Now, one of the things that we wanted to do as we followed up with that story and after his passing in particular, because it's become incredibly politicized on both sides, Chinese government trying to shift it so that the narrative reflects him as a national hero. Whereas, folks even on Chinese social media initially were saying this is somebody who was ignored and could have changed the course of this pandemic early on and instead was suppressed. And on the western side of things, as the Chinese reflect it, they believe he’s being used for an agenda that portrays China as having covered up and mishandled this from the beginning, and which there are several indications that did happen certainly at the local level.

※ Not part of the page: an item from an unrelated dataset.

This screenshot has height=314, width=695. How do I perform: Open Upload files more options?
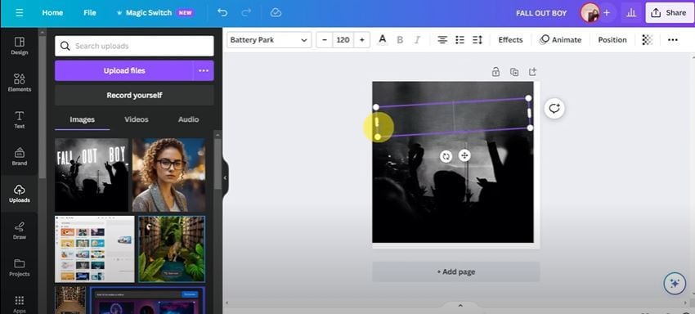tap(204, 70)
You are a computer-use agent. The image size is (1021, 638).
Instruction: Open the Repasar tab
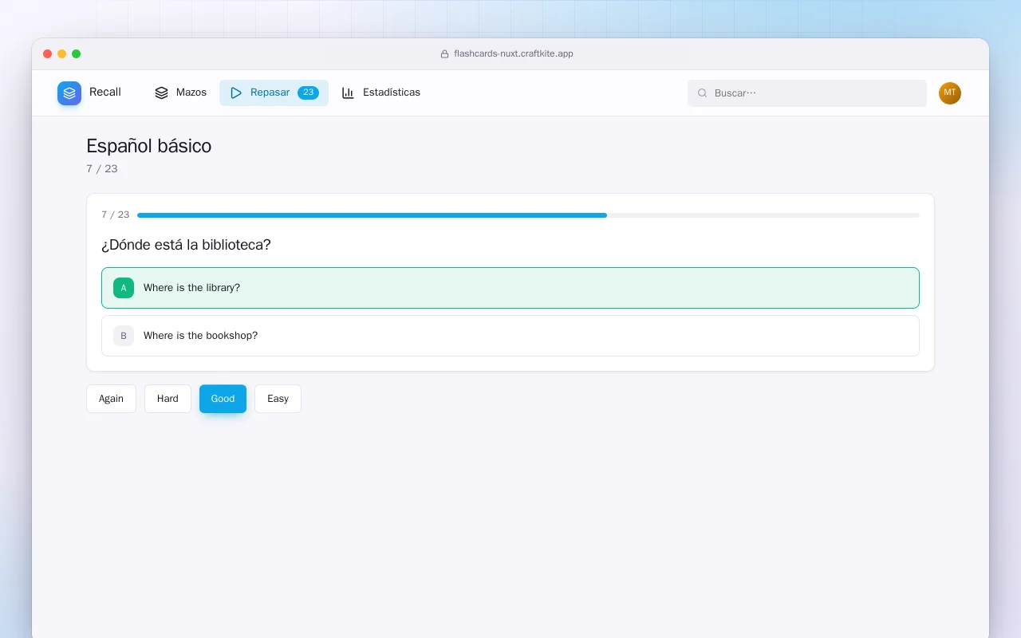pyautogui.click(x=274, y=93)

But I wanted to hear from Dr. LI's family in particular, his wife. His widow still lives here in Wuhan. And I'm going to give you a glimpse much our attempt to reach out to her, respectfully. We didn’t want to air any of her voice in the short phone call that we had of her. And we did change the voice of our translator to protect those involved. But this was our initiation to try to hear from her.
[Cuts to video]
We’ve pulled up now to the apartment building of Dr. LI Wenliang. He is really seen as a hero here in China. His widow lives in a building that I’m looking at just down the street here. We're going to give a call to see if she'll be willing to share a little bit with us about this whole experience and how she's been able to process it.
[Places the call and the translator starts to speak, then a transition]
CULVER: That was Dr. LI's widow who acknowledged her identity on the phone. We’re just in front of where she lives. Part of the concern has been since this story has been politicized by some here and outside of China, the concern is now that there's more pressure on his family to keep quiet. To simply not share beyond what Dr. LI himself already shared. At least we tried.
[Cuts back to live]
Her words were rather straightforward and just saying, “I can’t really say much. I've got too many things going on. I'm too busy right now.” Anderson, Sanjay?
ANDERSON COOPER: David Culver. David, thanks very much.